WORK TASK: Could you give the records below again exactly as they stand?

TASK INPUT: Begin

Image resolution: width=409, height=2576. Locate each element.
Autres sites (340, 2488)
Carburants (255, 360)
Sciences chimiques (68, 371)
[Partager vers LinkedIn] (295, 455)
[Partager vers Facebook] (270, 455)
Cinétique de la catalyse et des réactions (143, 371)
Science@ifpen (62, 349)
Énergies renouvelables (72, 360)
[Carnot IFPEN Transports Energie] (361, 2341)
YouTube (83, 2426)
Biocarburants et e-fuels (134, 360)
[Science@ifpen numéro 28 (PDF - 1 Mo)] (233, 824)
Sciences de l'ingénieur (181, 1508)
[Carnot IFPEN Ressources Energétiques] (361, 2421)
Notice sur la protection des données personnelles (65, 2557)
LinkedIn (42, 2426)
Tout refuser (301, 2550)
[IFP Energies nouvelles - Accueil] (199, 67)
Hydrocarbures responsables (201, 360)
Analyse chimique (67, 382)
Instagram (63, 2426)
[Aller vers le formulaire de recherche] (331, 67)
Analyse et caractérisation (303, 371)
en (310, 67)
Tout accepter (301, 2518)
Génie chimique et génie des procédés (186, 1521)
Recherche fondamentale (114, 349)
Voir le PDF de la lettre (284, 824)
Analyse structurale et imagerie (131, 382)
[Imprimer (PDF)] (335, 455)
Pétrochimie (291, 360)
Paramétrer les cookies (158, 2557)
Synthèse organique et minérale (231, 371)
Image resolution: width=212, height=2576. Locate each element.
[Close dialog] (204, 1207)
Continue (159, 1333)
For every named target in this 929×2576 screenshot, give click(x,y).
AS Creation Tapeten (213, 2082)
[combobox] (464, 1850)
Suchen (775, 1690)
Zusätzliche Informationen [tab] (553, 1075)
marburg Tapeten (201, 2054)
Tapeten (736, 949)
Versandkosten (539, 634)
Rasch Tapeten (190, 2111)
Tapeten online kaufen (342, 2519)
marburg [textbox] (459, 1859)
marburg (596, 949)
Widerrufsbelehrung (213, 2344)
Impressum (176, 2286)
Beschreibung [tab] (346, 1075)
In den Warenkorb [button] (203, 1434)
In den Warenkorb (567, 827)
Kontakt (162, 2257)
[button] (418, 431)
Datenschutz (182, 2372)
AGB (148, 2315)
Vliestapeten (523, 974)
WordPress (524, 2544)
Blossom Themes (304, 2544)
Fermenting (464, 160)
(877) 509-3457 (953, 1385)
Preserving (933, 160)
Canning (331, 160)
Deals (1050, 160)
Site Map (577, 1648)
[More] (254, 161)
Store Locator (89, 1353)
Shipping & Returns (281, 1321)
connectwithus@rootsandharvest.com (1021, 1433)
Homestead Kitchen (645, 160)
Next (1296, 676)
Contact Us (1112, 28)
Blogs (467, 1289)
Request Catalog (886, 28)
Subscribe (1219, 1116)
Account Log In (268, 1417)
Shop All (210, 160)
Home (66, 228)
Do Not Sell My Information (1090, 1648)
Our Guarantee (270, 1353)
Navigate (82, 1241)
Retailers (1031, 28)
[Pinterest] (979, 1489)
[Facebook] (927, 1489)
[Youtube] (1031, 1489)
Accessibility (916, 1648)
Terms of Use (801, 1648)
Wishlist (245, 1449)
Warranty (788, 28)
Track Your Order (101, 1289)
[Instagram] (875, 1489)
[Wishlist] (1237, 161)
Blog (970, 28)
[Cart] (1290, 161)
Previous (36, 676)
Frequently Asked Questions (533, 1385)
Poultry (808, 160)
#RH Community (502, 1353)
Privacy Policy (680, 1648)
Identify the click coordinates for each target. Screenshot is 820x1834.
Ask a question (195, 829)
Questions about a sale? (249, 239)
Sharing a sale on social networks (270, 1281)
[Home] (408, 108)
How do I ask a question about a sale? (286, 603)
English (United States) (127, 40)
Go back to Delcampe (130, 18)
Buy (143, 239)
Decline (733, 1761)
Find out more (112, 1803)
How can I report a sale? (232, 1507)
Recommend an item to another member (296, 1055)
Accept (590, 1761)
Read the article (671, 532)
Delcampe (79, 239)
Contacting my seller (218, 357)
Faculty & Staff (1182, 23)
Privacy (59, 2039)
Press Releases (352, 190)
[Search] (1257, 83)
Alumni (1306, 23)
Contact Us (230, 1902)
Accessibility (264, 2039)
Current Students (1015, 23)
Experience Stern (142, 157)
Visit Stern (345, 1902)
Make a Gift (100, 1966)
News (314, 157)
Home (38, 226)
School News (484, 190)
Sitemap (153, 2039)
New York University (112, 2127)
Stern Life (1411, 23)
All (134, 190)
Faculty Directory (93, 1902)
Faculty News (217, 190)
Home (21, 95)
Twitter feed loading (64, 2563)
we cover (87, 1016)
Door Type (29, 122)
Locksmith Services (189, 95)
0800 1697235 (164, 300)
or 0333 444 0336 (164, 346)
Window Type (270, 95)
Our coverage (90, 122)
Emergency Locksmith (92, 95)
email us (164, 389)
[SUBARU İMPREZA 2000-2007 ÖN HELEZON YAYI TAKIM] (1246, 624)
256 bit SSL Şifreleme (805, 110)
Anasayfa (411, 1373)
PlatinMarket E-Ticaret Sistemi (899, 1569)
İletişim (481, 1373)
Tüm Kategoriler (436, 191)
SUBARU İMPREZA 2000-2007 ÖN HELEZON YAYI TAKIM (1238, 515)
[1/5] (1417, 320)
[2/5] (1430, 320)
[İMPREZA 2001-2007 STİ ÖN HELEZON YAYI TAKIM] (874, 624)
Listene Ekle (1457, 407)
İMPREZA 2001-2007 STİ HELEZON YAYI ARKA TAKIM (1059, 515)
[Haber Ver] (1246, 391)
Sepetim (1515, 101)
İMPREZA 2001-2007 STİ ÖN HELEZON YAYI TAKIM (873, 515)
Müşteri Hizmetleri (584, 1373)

TASK INPUT: End

RESPONSE:
Image resolution: width=409, height=2576. Locate each element.
Autres sites (340, 2488)
Carburants (255, 360)
Sciences chimiques (68, 371)
[Partager vers LinkedIn] (295, 455)
[Partager vers Facebook] (270, 455)
Cinétique de la catalyse et des réactions (143, 371)
Science@ifpen (62, 349)
Énergies renouvelables (72, 360)
[Carnot IFPEN Transports Energie] (361, 2341)
YouTube (83, 2426)
Biocarburants et e-fuels (134, 360)
[Science@ifpen numéro 28 (PDF - 1 Mo)] (233, 824)
Sciences de l'ingénieur (181, 1508)
[Carnot IFPEN Ressources Energétiques] (361, 2421)
Notice sur la protection des données personnelles (65, 2557)
LinkedIn (42, 2426)
Tout refuser (301, 2550)
[IFP Energies nouvelles - Accueil] (199, 67)
Hydrocarbures responsables (201, 360)
Analyse chimique (67, 382)
Instagram (63, 2426)
[Aller vers le formulaire de recherche] (331, 67)
Analyse et caractérisation (303, 371)
en (310, 67)
Tout accepter (301, 2518)
Génie chimique et génie des procédés (186, 1521)
Recherche fondamentale (114, 349)
Voir le PDF de la lettre (284, 824)
Analyse structurale et imagerie (131, 382)
[Imprimer (PDF)] (335, 455)
Pétrochimie (291, 360)
Paramétrer les cookies (158, 2557)
Synthèse organique et minérale (231, 371)
Image resolution: width=212, height=2576. Locate each element.
[Close dialog] (204, 1207)
Continue (159, 1333)
For every named target in this 929×2576 screenshot, give click(x,y).
AS Creation Tapeten (213, 2082)
[combobox] (464, 1850)
Suchen (775, 1690)
Zusätzliche Informationen [tab] (553, 1075)
marburg Tapeten (201, 2054)
Tapeten (736, 949)
Versandkosten (539, 634)
Rasch Tapeten (190, 2111)
Tapeten online kaufen (342, 2519)
marburg [textbox] (459, 1859)
marburg (596, 949)
Widerrufsbelehrung (213, 2344)
Impressum (176, 2286)
Beschreibung [tab] (346, 1075)
In den Warenkorb [button] (203, 1434)
In den Warenkorb (567, 827)
Kontakt (162, 2257)
[button] (418, 431)
Datenschutz (182, 2372)
AGB (148, 2315)
Vliestapeten (523, 974)
WordPress (524, 2544)
Blossom Themes (304, 2544)
Fermenting (464, 160)
(877) 509-3457 (953, 1385)
Preserving (933, 160)
Canning (331, 160)
Deals (1050, 160)
Site Map (577, 1648)
[More] (254, 161)
Store Locator (89, 1353)
Shipping & Returns (281, 1321)
connectwithus@rootsandharvest.com (1021, 1433)
Homestead Kitchen (645, 160)
Next (1296, 676)
Contact Us (1112, 28)
Blogs (467, 1289)
Request Catalog (886, 28)
Subscribe (1219, 1116)
Account Log In (268, 1417)
Shop All (210, 160)
Home (66, 228)
Do Not Sell My Information (1090, 1648)
Our Guarantee (270, 1353)
Navigate (82, 1241)
Retailers (1031, 28)
[Pinterest] (979, 1489)
[Facebook] (927, 1489)
[Youtube] (1031, 1489)
Accessibility (916, 1648)
Terms of Use (801, 1648)
Wishlist (245, 1449)
Warranty (788, 28)
Track Your Order (101, 1289)
[Instagram] (875, 1489)
[Wishlist] (1237, 161)
Blog (970, 28)
[Cart] (1290, 161)
Previous (36, 676)
Frequently Asked Questions (533, 1385)
Poultry (808, 160)
#RH Community (502, 1353)
Privacy Policy (680, 1648)
Identify the click coordinates for each target. Screenshot is 820x1834.
Ask a question (195, 829)
Questions about a sale? (249, 239)
Sharing a sale on social networks (270, 1281)
[Home] (408, 108)
How do I ask a question about a sale? (286, 603)
English (United States) (127, 40)
Go back to Delcampe (130, 18)
Buy (143, 239)
Decline (733, 1761)
Find out more (112, 1803)
How can I report a sale? (232, 1507)
Recommend an item to another member (296, 1055)
Accept (590, 1761)
Read the article (671, 532)
Delcampe (79, 239)
Contacting my seller (218, 357)
Faculty & Staff (1182, 23)
Privacy (59, 2039)
Press Releases (352, 190)
[Search] (1257, 83)
Alumni (1306, 23)
Contact Us (230, 1902)
Accessibility (264, 2039)
Current Students (1015, 23)
Experience Stern (142, 157)
Visit Stern (345, 1902)
Make a Gift (100, 1966)
News (314, 157)
Home (38, 226)
School News (484, 190)
Sitemap (153, 2039)
New York University (112, 2127)
Stern Life (1411, 23)
All (134, 190)
Faculty Directory (93, 1902)
Faculty News (217, 190)
Home (21, 95)
Twitter feed loading (64, 2563)
we cover (87, 1016)
Door Type (29, 122)
Locksmith Services (189, 95)
0800 1697235 (164, 300)
or 0333 444 0336 (164, 346)
Window Type (270, 95)
Our coverage (90, 122)
Emergency Locksmith (92, 95)
email us (164, 389)
[SUBARU İMPREZA 2000-2007 ÖN HELEZON YAYI TAKIM] (1246, 624)
256 bit SSL Şifreleme (805, 110)
Anasayfa (411, 1373)
PlatinMarket E-Ticaret Sistemi (899, 1569)
İletişim (481, 1373)
Tüm Kategoriler (436, 191)
SUBARU İMPREZA 2000-2007 ÖN HELEZON YAYI TAKIM (1238, 515)
[1/5] (1417, 320)
[2/5] (1430, 320)
[İMPREZA 2001-2007 STİ ÖN HELEZON YAYI TAKIM] (874, 624)
Listene Ekle (1457, 407)
İMPREZA 2001-2007 STİ HELEZON YAYI ARKA TAKIM (1059, 515)
[Haber Ver] (1246, 391)
Sepetim (1515, 101)
İMPREZA 2001-2007 STİ ÖN HELEZON YAYI TAKIM (873, 515)
Müşteri Hizmetleri (584, 1373)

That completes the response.